Grant-in-Aid for Scientific Research (C)

Allocation TypeMulti-year Fund
Section一般
Review Section Basic Section 43030:Functional biochemistry-related
Research InstitutionInstitute of Physical and Chemical Research

Principal Investigator

Fujihira Haruhiko  国立研究開発法人理化学研究所, 開拓研究本部, 研究員 (50721057)

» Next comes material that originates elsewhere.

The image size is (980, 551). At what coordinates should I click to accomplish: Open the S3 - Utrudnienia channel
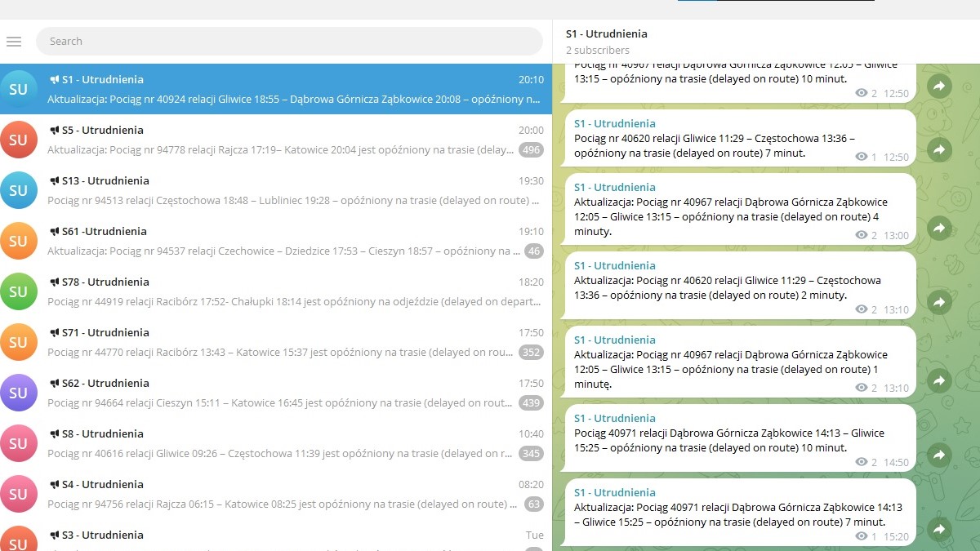tap(278, 539)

Co-Investigator(Kenkyū-buntansha) 堀本 義哉  順天堂大学, 医学部, 客員准教授 (40424246)
Project Period (FY) 2021-04-01 – 2024-03-31
KeywordsNGLY1 / TNBC / 薬剤耐性
Outline of Final Research Achievements

In this study, we aimed to clarify the mechanism by which NGLY1 contributes to drug resistance in triple-negative breast cancer (TNBC) and found the followings: (1) TNBC cells with lower endogenous expression levels of NGLY1 tend to be more resistant to anticancer drugs (e.g. doxorubicin, docetaxel), (2) Knockdown (KD) of NGLY1 in TNBC cells increases anticancer drug resistance, (3) KD of NGLY1 in TNBC cells dysregulates cell cycle, (4) KD of NGLY1 in TNBC cells reduces the expression of genes that contribute to DNA repair, and (5) in clinical samples, patients who responded less well to chemotherapy had lower NGLY1 expression. Although we were unable to conduct the analysis using nude mice as originally planned, we developed an ELISA-based NGLY1 activity measurement system that can be used in clinical settings, which had not been anticipated.

Free Research Field

糖鎖生物学

Academic Significance and Societal Importance of the Research Achievements

本研究では、糖鎖脱離酵素NGLY1がトリプルネガティブ乳がん(TNBC)の薬剤耐性に寄与する可能性を示すことができた。これまでNGLY1の重要性に関してはNGLY1欠損症との関連が主に着目され、他の疾患(がん、心疾患など)との関連については研究が進んでいない。本研究の結果から、新たにTNBCとNGLY1との関連性という新たな学術的領域を見出すことができた。また、追加での検証が必要だが、NGLY1の発現量とTNBCの薬剤耐性との関連性が確実なものとなれば、患者のNGLY1発現量(活性)を測定することで、患者の薬剤耐性を予測することが可能となり、TNBC患者の予後の改善へ貢献することができる。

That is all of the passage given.